After the end of the 2012–13 season, Čomor left Sarajevo.

Slavija Sarajevo
On 4 July 2013, Čomor signed a one-year deal with Slavija Sarajevo. His contract expired after the end of the 2013–14 season, and so he left Slavija.

Olimpik
In the 2014–15 season, Čomor played for another Sarajevan club, Olimpik.

In that season he was a part of the Olimpik team that won the club's first ever significant historic trophy, the Bosnian Cup, after the club beat Široki Brijeg in the final. He left Olimpik in June 2015.

2015–2018 period
In between 2015 and 2018, Čomor played for three Bosnian Premier League clubs.

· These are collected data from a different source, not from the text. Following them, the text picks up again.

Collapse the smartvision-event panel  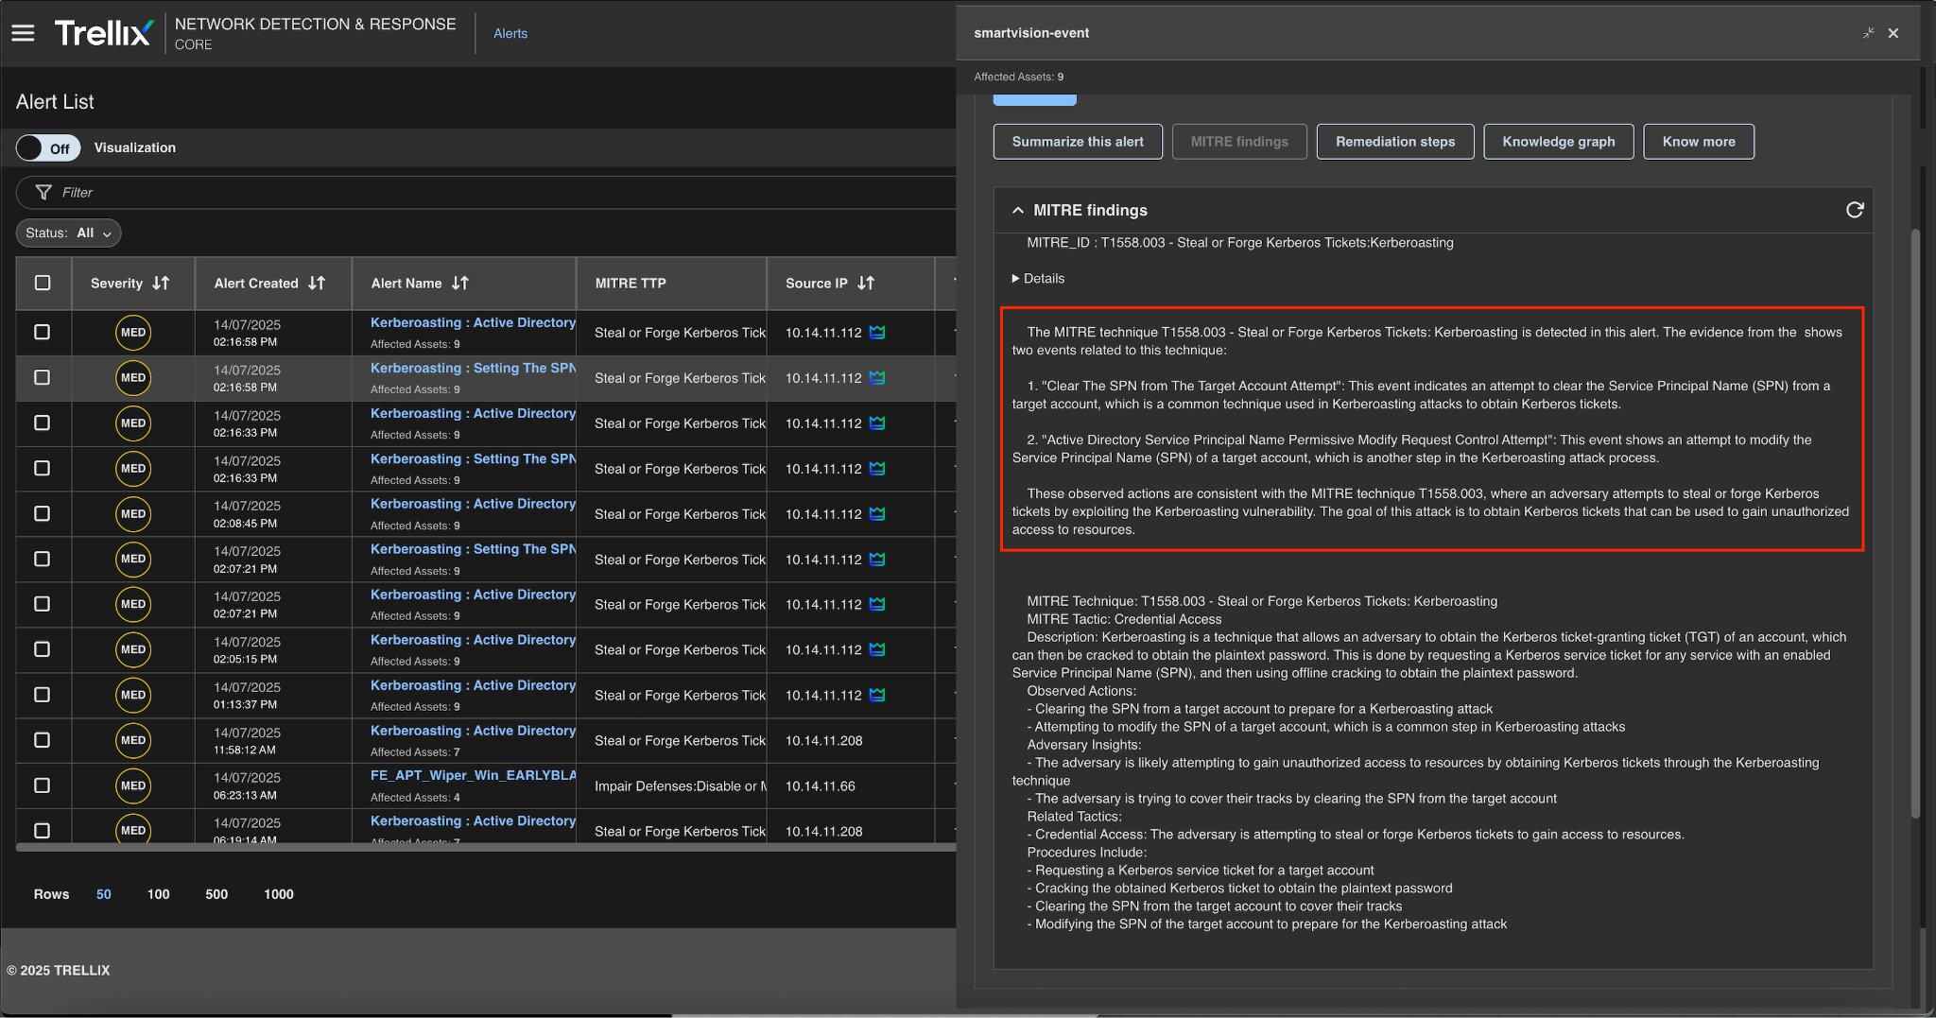(x=1868, y=33)
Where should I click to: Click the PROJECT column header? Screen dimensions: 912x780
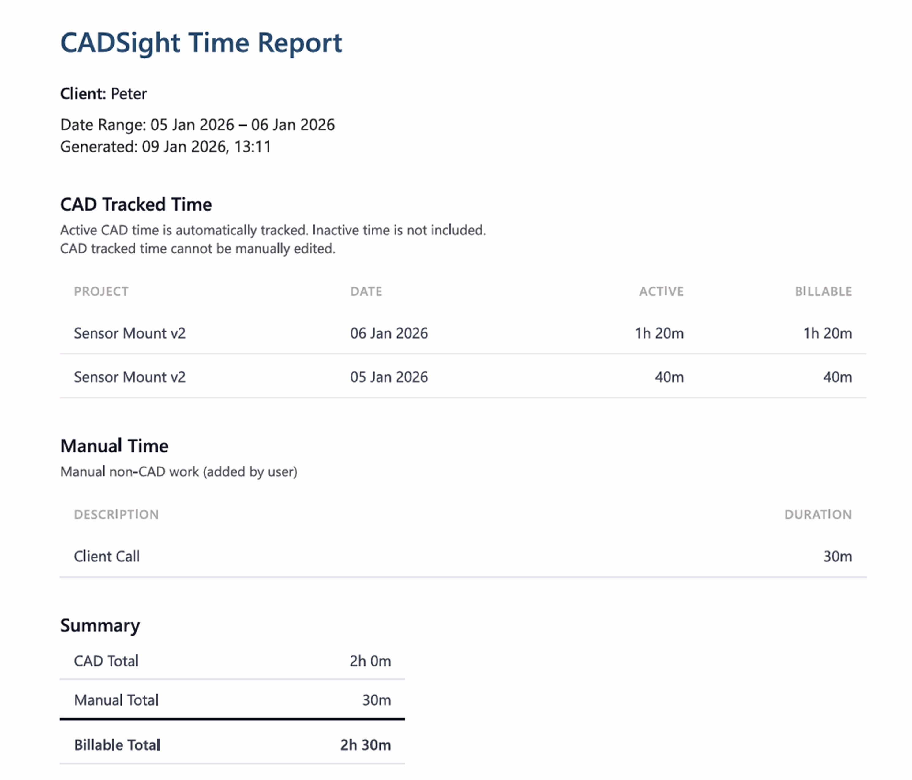pyautogui.click(x=101, y=291)
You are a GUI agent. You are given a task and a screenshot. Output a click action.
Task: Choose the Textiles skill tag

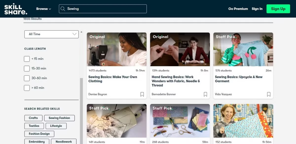[34, 126]
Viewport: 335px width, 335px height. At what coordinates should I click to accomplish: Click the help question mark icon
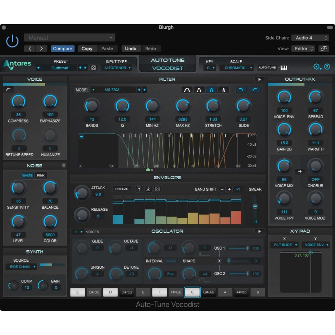(x=327, y=67)
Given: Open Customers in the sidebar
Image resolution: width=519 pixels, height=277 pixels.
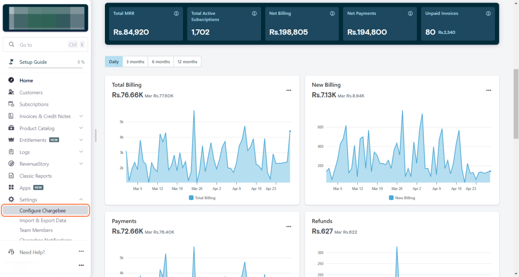Looking at the screenshot, I should click(31, 93).
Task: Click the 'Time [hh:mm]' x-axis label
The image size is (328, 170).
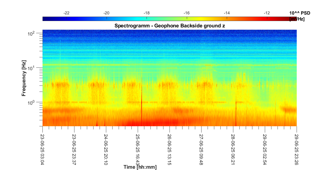Action: pyautogui.click(x=140, y=167)
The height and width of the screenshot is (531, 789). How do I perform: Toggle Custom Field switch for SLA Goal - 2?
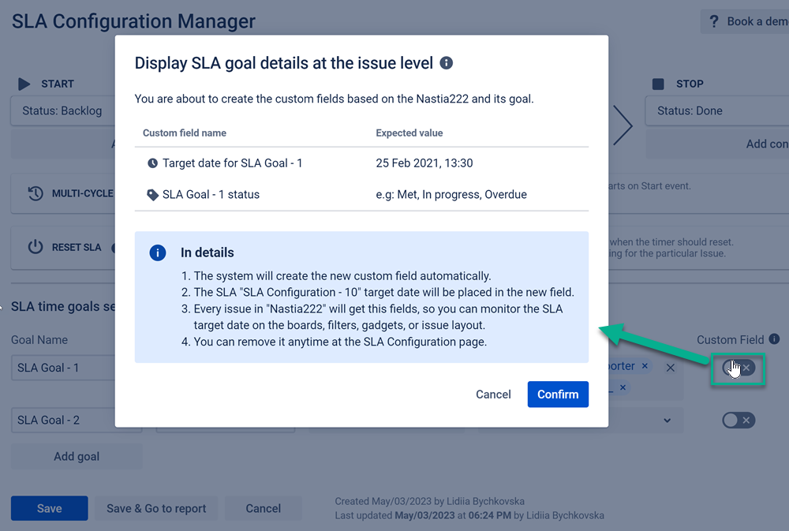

He returned to and played for Slavija from 2015 to 2016, after Slavija, at the time newly promoted Krupa from 2016 to 2017 and after Krupa, from 2017 until June 2018, Mladost Doboj Kakanj.

Tuzla City
On 30 June 2018, Čomor signed with 2017–18 First League of FBiH champions Tuzla City. He made his debut for Tuzla City on 22 July 2018, in the first matchday of the 2018–19 league season, a 1–0 away loss against Široki Brijeg.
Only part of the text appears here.